# Sudden aggression in goat



## sgilreath199 (Dec 4, 2013)

I have a Nubian dwarf goat that is a little over 2 years old. He is wethered and has been since he was a kid. Lately he has been so very aggressive towards his herd mates that are Nigerian Dwarfs. He got into it with my Nigerian Dwarf buck and Dozer ( my buck) ended up with a busted head. I have tried gluing tennis balls to his horns which he managed to get off. He goes after all of them. He honestly tries to butt them and if I stop him he honestly will stand there and wait until I let him go to go after them again. I have never seen anything like it. He is not sick, no new changes lately, no pain that I know of. Matter of fact he is healthy as he could be. I hate to get rid of him because he was my first goat and I love him dearly, but it can't have him hurt my other goats that I breed. I am afraid that he is going to injure one of the others very badly. Any ideas on how to stop this or what's causing this behavior?


Wee Kids Goatery


----------



## canyontrailgoats (Jan 4, 2014)

That's weird, I'm not sure what his problem could be...I'd look into banding his horns, he won't be as mean when his weapons are gone. Plus he'll be sensitive during the process, so it's unlikely he would try to pick a fight.

Or you'll just have to seperate him, if possible.


----------



## sgilreath199 (Dec 4, 2013)

Is it possible to band them with him being this old? Also I don't want it hurt him or cause him pain. Here is a picture of my Charlie.






. This is a pic from last winter at our old house. He now has 7 acres to roam.

Wee Kids Goatery


----------



## canyontrailgoats (Jan 4, 2014)

Well, 2 years is right on the verge of being too old. His horns don't look huge, so it may be possible. I'll see what others have to say!


----------



## Talron (Nov 17, 2013)

Banding horns is a painful process just thought someone should tell you since you said you dont want to cause him pain.
But sometimes with animals you have to pick the lesser of two evils, if you cant make him stop he might hurt one of your others really badly. 

You can try a shock collar too. Give him a jolt when he goes after the others.


----------



## sgilreath199 (Dec 4, 2013)

The shock collar sounds like an idea I may try. I really don't know why he has changed so much. It breaks my heart!


Wee Kids Goatery


----------



## LamanchaAcres (Jan 11, 2013)

Talron said:


> Banding horns is a painful process just thought someone should tell you since you said you dont want to cause him pain.

_WRITTEN PROBLEM A:_
Copy the records word for word, everything from the line containing "Given: Click the bottom border of the table" down to the end of the records, with both ends included. Leave the pictures out of your answer.

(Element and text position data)
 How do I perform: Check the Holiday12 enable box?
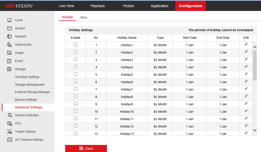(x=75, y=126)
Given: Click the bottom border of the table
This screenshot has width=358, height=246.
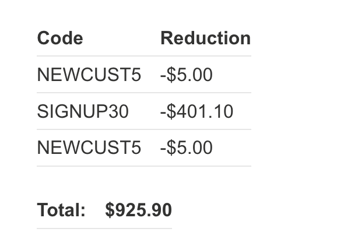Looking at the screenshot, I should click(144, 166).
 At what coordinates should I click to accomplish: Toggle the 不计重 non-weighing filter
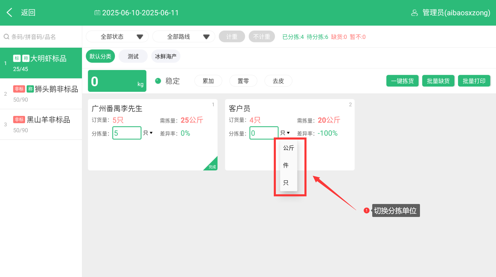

_WRITTEN PROBLEM B:_
In the thread about the aggressive goat, what did the owner glue to his horns?

_COMPLETE ANSWER A:_
Given: Click the bottom border of the table
This screenshot has width=358, height=246.
Looking at the screenshot, I should click(144, 166).
 At what coordinates should I click to accomplish: Toggle the 不计重 non-weighing filter

_COMPLETE ANSWER B:_
Tennis balls.